M. bovis has previously been isolated from the brains of calves in Great Britain, including one with neurological signs [36]. In the present study, M. bovis was the primary pathogen identified in three cases of neurological disease, one of which was in an animal 12 months of age. The mechanism by which this particular tissue tropism occurs has not been fully elucidated. However, it is postulated that M. bovis infection by colonisation of the inner ear and subsequent damage may lead to direct entry to the brain, or, following development of M. bovis pneumonia, the pathogen may enter the brain in ascending infection via the Eustachian tubes or, where otitis is not evident, via the blood stream [33, 36]. Together with identification in pericardial tissue in the present study and as reported previously [36], these observations serve to further highlight the apparent invasive properties of this pathogen.

Although M. bovirhinis was again the second most common species in the present period, A. laidlawii was rarely identified, most likely due to the PCR-DGGE approach reducing the likelihood of mycoplasmas present in samples being overwhelmed by this faster growing mollicute. In contrast, M. alkalescens and M. dispar notably rose in occurrence, particularly in the more commonly submitted respiratory sample types. M. dispar, was rarely identified between 1990 and 2000 [8], but is considered a pathogen of cattle due to its association with respiratory disease in calves and its ability to elicit pneumonia in experimental infections and cytopathic effects on cultured bovine cells [37,38,39]. However, the organism is also present in the respiratory tract microbiome of apparently healthy animals, as well as those with respiratory disease [40, 41]. In the present study M. dispar was overwhelmingly identified in lung tissue samples (98%) collected from post-mortem examinations with gross evidence of pneumonia. With disease pathogenesis associated with this organism in the lungs now well documented, this finding of M. dispar as a predominant mycoplasma in lower respiratory tract lesions further supports its role as a pathogen of respiratory disease. Given its fastidious cultural requirements, the true prevalence of M. dispar is likely to be underestimated. Moreover, despite improved awareness of M. dispar as a respiratory pathogen in recent years, not all cases of respiratory disease will be investigated for the involvement of mycoplasmas.

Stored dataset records
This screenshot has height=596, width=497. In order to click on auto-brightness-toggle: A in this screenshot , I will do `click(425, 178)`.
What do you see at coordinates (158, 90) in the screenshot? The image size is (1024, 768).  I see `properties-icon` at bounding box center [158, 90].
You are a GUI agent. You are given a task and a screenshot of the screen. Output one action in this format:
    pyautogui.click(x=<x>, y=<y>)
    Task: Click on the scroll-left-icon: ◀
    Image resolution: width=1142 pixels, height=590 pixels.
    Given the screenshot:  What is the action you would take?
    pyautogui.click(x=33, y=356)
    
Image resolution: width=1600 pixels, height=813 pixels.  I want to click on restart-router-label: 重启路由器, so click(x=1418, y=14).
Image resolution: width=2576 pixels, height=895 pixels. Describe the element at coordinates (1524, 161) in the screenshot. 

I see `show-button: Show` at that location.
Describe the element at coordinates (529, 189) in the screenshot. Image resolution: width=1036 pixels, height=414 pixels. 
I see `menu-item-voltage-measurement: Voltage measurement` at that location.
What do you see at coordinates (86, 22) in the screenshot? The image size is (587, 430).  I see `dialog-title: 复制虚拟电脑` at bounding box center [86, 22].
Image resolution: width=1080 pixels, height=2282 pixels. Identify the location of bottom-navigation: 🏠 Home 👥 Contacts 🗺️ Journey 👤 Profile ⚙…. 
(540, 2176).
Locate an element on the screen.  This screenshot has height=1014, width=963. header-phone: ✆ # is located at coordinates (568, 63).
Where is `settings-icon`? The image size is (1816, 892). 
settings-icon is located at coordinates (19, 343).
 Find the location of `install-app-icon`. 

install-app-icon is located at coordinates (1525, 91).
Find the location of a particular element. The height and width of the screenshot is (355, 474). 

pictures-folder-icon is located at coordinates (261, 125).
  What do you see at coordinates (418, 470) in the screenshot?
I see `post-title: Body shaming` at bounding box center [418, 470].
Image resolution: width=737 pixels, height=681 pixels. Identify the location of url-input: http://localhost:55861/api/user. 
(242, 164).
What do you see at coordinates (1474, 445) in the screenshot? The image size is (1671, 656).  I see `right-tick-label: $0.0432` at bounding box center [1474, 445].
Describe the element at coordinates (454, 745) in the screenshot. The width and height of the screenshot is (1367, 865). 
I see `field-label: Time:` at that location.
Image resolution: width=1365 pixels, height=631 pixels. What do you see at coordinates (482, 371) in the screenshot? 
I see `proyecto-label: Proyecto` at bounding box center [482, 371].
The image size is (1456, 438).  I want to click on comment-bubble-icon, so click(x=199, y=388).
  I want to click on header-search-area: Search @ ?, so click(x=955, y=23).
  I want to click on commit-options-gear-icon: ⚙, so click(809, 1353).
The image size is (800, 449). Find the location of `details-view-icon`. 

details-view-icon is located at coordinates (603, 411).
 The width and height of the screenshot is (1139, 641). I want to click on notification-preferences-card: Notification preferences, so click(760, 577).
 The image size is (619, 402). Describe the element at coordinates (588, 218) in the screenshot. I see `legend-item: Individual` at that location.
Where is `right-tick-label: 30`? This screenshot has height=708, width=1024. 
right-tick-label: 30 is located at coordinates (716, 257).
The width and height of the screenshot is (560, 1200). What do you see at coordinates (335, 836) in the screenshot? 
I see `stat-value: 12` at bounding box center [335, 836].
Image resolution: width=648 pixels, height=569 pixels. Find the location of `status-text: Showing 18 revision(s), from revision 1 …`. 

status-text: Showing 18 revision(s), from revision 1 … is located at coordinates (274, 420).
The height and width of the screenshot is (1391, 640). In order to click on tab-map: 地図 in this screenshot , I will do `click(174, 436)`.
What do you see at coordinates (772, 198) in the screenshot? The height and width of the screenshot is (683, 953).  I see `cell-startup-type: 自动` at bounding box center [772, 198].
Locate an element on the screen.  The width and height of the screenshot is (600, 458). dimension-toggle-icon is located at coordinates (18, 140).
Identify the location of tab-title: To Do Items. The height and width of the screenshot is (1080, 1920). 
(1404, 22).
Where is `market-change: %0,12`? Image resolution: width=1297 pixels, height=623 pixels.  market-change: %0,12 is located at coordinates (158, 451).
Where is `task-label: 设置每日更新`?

[PROBLEM DESCRIPTION]
In the passage on cattle mycoplasmas, what percentage of M. dispar identifications in the present study came from lung tissue samples? Please disregard the records, as they play no part in this.

[TASK RESULT]
98%